I'm in my third startup. My first one (founded 2013) was acquired by the second one after a year. That one failed around 2018. The first one was a small technology company where my co-founder and I (both techies) made the classical "build it and they'll come" mistake. They didn't come and just as we were running low on savings, we met the CEO of startup #2 who was a classical business founder and had already secured a huge seed round (~3M euro). He had the ideas and the money, we had the tech. So we joined forces. The next few years we tried lots of things and pivoted a few times. But in the end product market fit remained elusive and the 3M was gone.
I went off and did a bit of consulting, freelancing, etc. And five years ago, I helped out a friend who was working on a bootstrapped company that I liked. And we kind of had complementary skills (not repeating my first mistake). It was the beginning of the lockdowns. I had nothing better to do having just come out of a lucrative project that got cancelled because of the lockdowns (and probably because it was doomed anyway). I had built up a bit of reserves over the past two years. My friend had just come out of an intense year of juggling projects for a big consultancy firm. And he had his own startup past. In short, we hit the sweet spot of being old, wise, and experienced enough to maybe pull this off and we weren't looking for pizza money.
An important lesson I learned in my pre-startup corporate career is that making teams smaller makes them go faster. I once had a gridlocked team that wasn't getting anything done. We split the team and immediately things moved faster. Less meetings and debating. And infighting. And stress. More coding. I applied that in startup #2 and while we ultimately failed, I re-affirmed that losing team members can actually accelerate development. The team was down to just 2 people (me and the CEO) by the time we had to pull the plug. But not for a lack of trying. We were crazily productive. We both did the work of 2-3 people and stepped way out of our comfort zones for the last two years of the company.
The lesson I took from the second startup is that investor money makes you lazy and that you don't need it if you can step up and do stuff yourself instead of being lazy and hiring too many people. Money removes urgency and tricks you into not focusing and postponing key work that needs doing, over-staffing, and losing focus. Having stared at having to abandon my third startup because we have been running on fumes continuously for the last five years has kept us laser focused on fixing our huge looming financial problem. For us that meant confronting the elephant in the room: getting customers to understand what it is we are selling. This took us years.
The tech didn't change much (though it got better of course). It flipped around a year ago after lots of failed experiments with getting others to sell our tech. Founder sales is the way to go. It requires founders that can build and that can sell. You need both skills in the team and preferably in all founders.
We've flirted with investors of course. But for about two years they struggled to understand what we are trying to do and in the last few years we proved that we were onto something by generating revenue without them.

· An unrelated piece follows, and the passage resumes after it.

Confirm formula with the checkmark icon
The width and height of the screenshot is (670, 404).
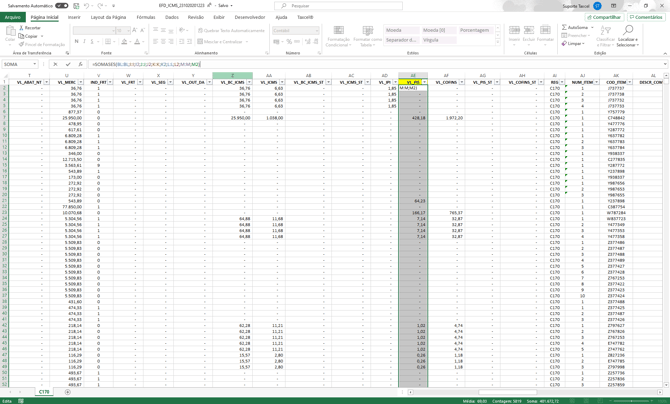[68, 64]
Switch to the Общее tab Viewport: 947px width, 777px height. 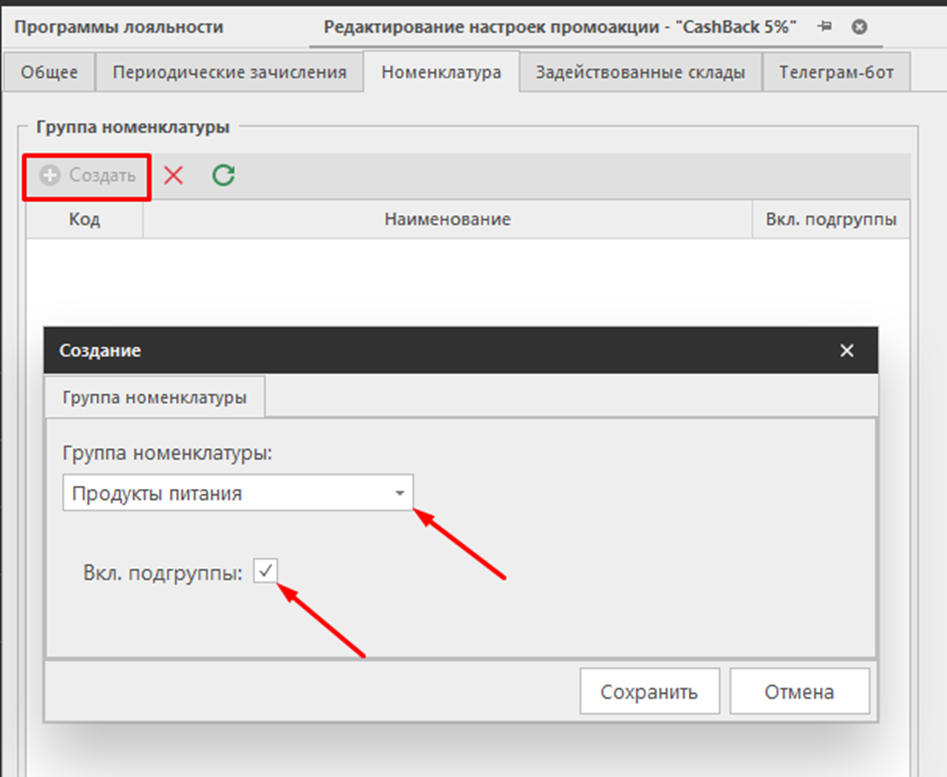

In an alternate universe we might have gotten invested in but at this point we don't need them and they don't want us for that reason.
Things are genuinely looking like we might hit the hockey stick curve soonish now. We have some very serious leads for multi-million euro deals. We're completely bootstrapped. We did everything with a small and lean team. We're down to three people and it's great. We might start expanding soon. But we're going to be super picky about who gets to join next. We don't want to derail our company with the wrong hire.
It could all still fail. That's the nature of any startup. But we've vastly improved our odds through hard work. I'm more confident than ever it will work out. And yet the reality remains that many startups don't make it. What can I say; I'm an optimist. Pessimists don't build successful companies.